EXERCISE PROMPT
Beginning at the line that holds "Instruction: Open the", transcribe each line exactly through the end of the records, and leave any pictures out.

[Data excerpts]
*** Begin section ***

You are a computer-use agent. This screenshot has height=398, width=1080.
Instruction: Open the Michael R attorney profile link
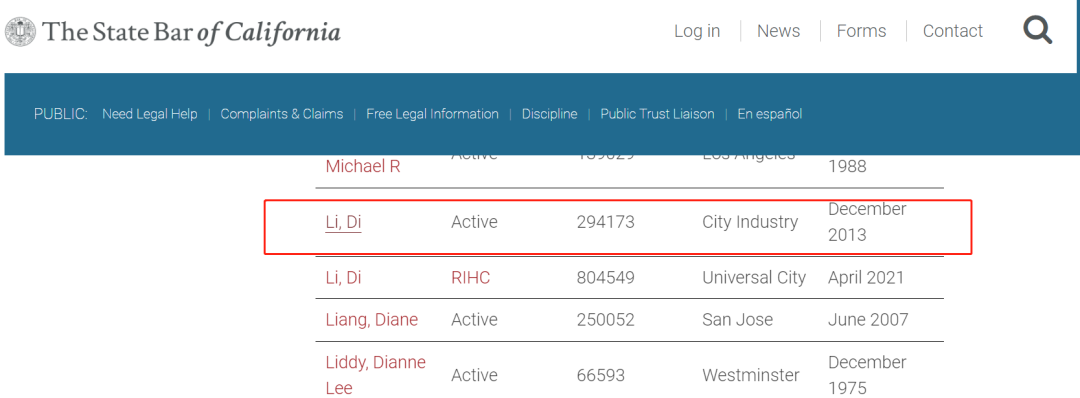click(363, 167)
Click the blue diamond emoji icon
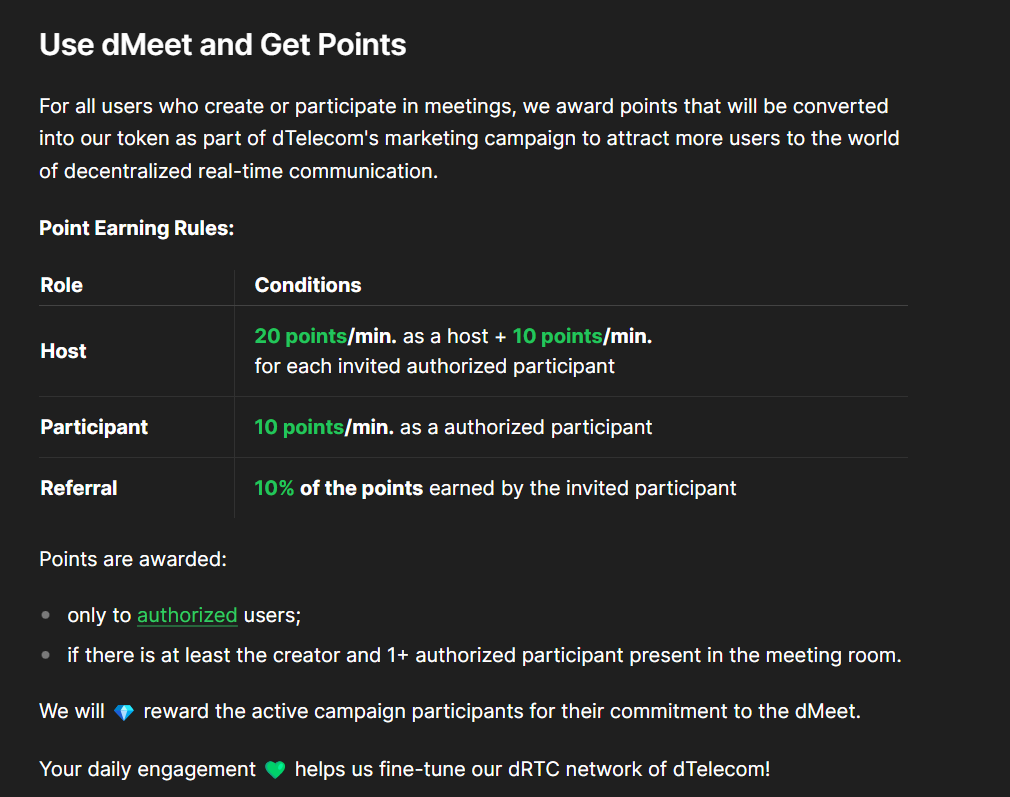 pyautogui.click(x=124, y=712)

*** End section ***

RESPONSE FOR THIS EXERCISE
Instruction: Open the Michael R attorney profile link
click(363, 167)
Click the blue diamond emoji icon
 pyautogui.click(x=124, y=712)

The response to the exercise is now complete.